6. | INVALIDITY & SEVERABILITY |
If any term, condition, stipulation, covenant, undertaking or provision of this Agreement is held by a court of competent jurisdiction to be unenforceable, prohibited, invalid or void in any respect, no other term, stipulation, covenant, undertaking or provision of this Agreement shall be affected thereby, all other provisions of this Agreement shall nevertheless be carried into effect and the Parties shall amend this Agreement to modify the unenforceable, invalid or void provision to give effect to the intentions of the parties to the extent possible in a manner which is valid and enforceable.
7, | ENTIRE AGREEMENT |
This Agreement embodies all the terms and conditions agreed upon between the Parties hereto as to the subject matter of this Agreement and supersedes any and all promises, representations, warranties or other statements whether written or oral made by or on behalf of any Party to the other with respect to the subject matter hereof.

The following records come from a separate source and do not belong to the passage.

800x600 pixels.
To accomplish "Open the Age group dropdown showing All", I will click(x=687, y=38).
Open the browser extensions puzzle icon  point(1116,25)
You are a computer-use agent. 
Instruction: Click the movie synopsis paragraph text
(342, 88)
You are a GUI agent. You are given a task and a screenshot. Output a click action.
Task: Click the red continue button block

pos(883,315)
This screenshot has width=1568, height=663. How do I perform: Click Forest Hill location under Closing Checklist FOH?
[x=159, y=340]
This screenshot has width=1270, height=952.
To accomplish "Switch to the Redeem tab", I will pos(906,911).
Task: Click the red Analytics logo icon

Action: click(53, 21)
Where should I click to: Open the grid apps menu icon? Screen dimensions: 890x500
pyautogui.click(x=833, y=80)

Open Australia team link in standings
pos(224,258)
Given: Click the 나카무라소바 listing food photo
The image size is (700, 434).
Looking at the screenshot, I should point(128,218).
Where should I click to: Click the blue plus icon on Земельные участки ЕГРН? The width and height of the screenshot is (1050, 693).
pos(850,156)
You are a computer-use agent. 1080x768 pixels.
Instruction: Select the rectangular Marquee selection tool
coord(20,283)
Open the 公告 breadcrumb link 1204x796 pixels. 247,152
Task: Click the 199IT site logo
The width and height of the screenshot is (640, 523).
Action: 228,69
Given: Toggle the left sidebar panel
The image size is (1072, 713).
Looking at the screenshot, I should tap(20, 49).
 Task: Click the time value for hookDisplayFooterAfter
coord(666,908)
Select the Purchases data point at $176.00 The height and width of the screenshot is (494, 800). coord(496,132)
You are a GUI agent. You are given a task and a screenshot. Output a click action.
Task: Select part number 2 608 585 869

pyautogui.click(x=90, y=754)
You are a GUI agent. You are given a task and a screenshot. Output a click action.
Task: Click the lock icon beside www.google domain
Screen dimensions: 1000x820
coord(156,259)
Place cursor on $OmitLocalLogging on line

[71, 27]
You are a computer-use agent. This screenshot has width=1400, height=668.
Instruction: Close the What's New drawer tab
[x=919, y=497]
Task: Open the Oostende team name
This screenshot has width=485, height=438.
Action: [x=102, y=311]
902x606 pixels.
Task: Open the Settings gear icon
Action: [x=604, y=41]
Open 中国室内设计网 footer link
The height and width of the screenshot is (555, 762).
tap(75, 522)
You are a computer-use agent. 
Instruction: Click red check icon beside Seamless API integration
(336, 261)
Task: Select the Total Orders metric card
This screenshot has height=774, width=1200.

8. | GOVERNING LAW & FORUM |
This Agreement shall be governed by and construed in all respects in accordance with the laws of Malaysia. No suit or other proceedings relating to this Agreement shall be brought or filed in any court other than the court of competent jurisdiction in Malaysia, which shall have exclusive jurisdiction to hear and determine all suits or proceedings arising out of this Agreement.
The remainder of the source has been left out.